Thursday, January 12, 2012

Kitchen Cloths


Back in November, I got carried away with edging fabric with dainty Perle cotton crocheting. I was blown onto this course by all the temptations and inspiration I was finding on Pinterest. It felt like a huge creative relief to jump right in and see what I could do. And so I grabbed a fat quarter and got started, making stuff up as I went, making mistakes, discovering solutions, and thoroughly enjoying the gratification of making something simply pretty.


It took two months to get blown back on course, to finish what I started. In my haste to crochet an edge of the 1/4 yard rectangular fabric (a "fat quarter"), I pressed and hemmed only one edge. The rest I could hem later; a conceivable, but lazy choice that eventually cost me more labor and some small frustration in the end.


My first cloth squared-up fairly easily. It's not too wonky, but this one was kind of embarrassing. I should have known better when working with striped fabric... it would be less forgiving with those obviously horizontal lines, if I didn't straighten everything out.

----------------

◆ Parts of the exercise ◆
A – Answer these questions using the kitchen cloths post, one answer per line, marked the same way:
(i) What kind of cotton was used for the crocheted edging?
(ii) How long did it take to finish what was started in November?
(iii) What kind of fabric made the second cloth less forgiving?
B – Quote from the kitchen cloths post the part that opens with the words containing "Kitchen Cloths" and closes with "something simply pretty.".
C – Continue the kitchen cloths post from the point where it stops.

◆ Dataset section ◆
----------------

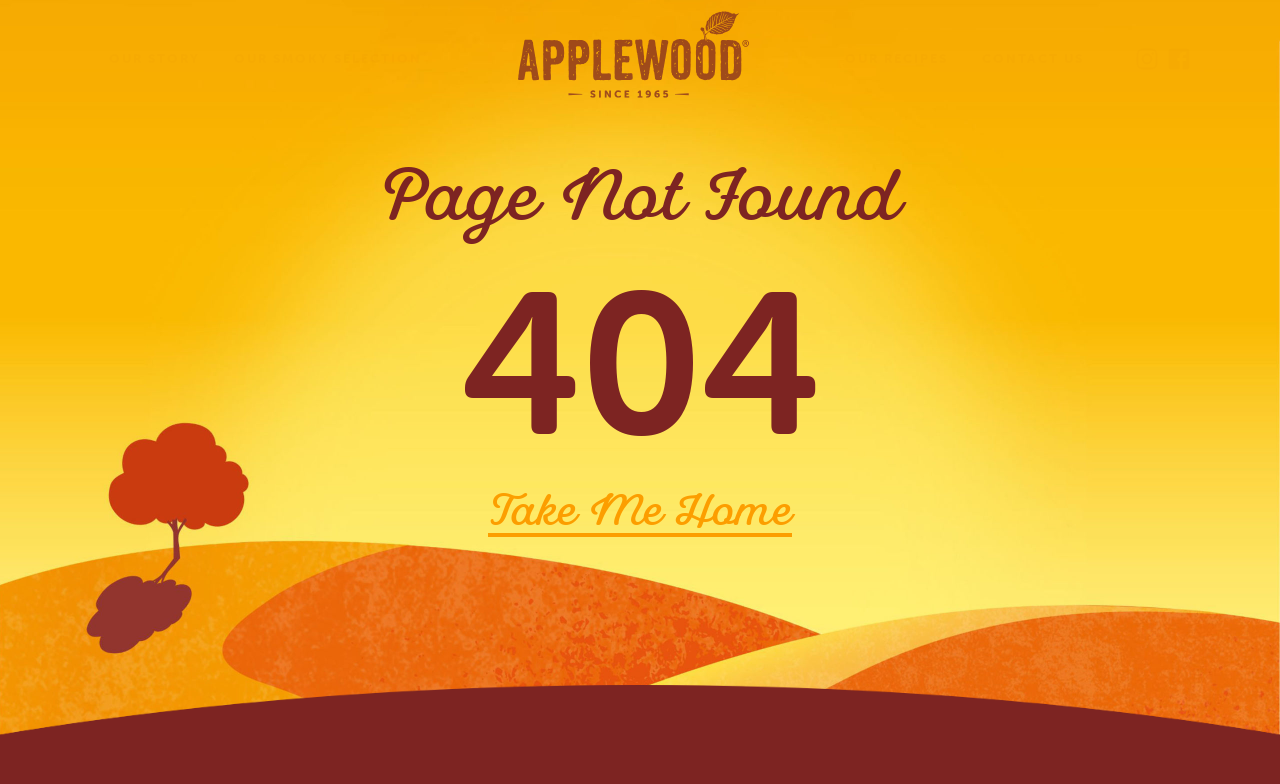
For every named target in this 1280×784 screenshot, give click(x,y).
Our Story (154, 58)
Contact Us (1033, 58)
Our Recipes (896, 58)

----------------

◆ Answers per task ◆
A –
(i) Perle cotton
(ii) Two months
(iii) Striped fabric

B –
Kitchen Cloths


Back in November, I got carried away with edging fabric with dainty Perle cotton crocheting. I was blown onto this course by all the temptations and inspiration I was finding on Pinterest. It felt like a huge creative relief to jump right in and see what I could do. And so I grabbed a fat quarter and got started, making stuff up as I went, making mistakes, discovering solutions, and thoroughly enjoying the gratification of making something simply pretty.

C –
The fabric was far from square, and one end was so off course I did not have enough fabric to turn the hem.

What to do? What to do?


Twill Tape! I even happened to have some in my massive accumulation of stuff! So, that was awesome. This light weight trim would edge the fabric, securing and hiding my hastily conceived shortcoming. Plus, I decided to add this useful loop to the corner.

Lesson learned: square, cut, press, and hem, and then blanket stitch and crochet.


The other three cloths were easier to finish, but each one presented a different issue for squaring and hemming. And each of them is sporting a different crocheted trim. This Kitty cloth has a small scalloped edge. I don't read crochet patterns, so I always make these things up as I go. Working on such small pieces, makes it easy, and fun, to experiment.


These sea foam scallops are bigger, and the trim came out fuller, too. Ruffled.


I like the simple ladder pattern on the red ticking fabric. It nicely mirrors the simple and clean lines of the print. I'm not sure how I did it, but I think I could mess around and do it again...


The first trim was made using a very delicate Perle cotton. I like it, but I thought it was a bit too dainty, and my skills with crocheting made the wonky parts more obvious. So, I switched to a heavier, Mercerized cotton, size 3.

What does "Mercerized" mean? Is it some horrible factory chemical thing that will make me ashamed and squeamish? Oh dear. I'll have to Google this, someday.


So, you may be thinking, what are you going to do with these, exactly?

And I reply: Uh. Well. I guess. Well, they're pretty, you see. And fun. To make. And I. Uh.

Maybe for the warm-from-the-oven loaf of bread brought to the table at dinner?
Or keeping a stack of tortillas snug before serving?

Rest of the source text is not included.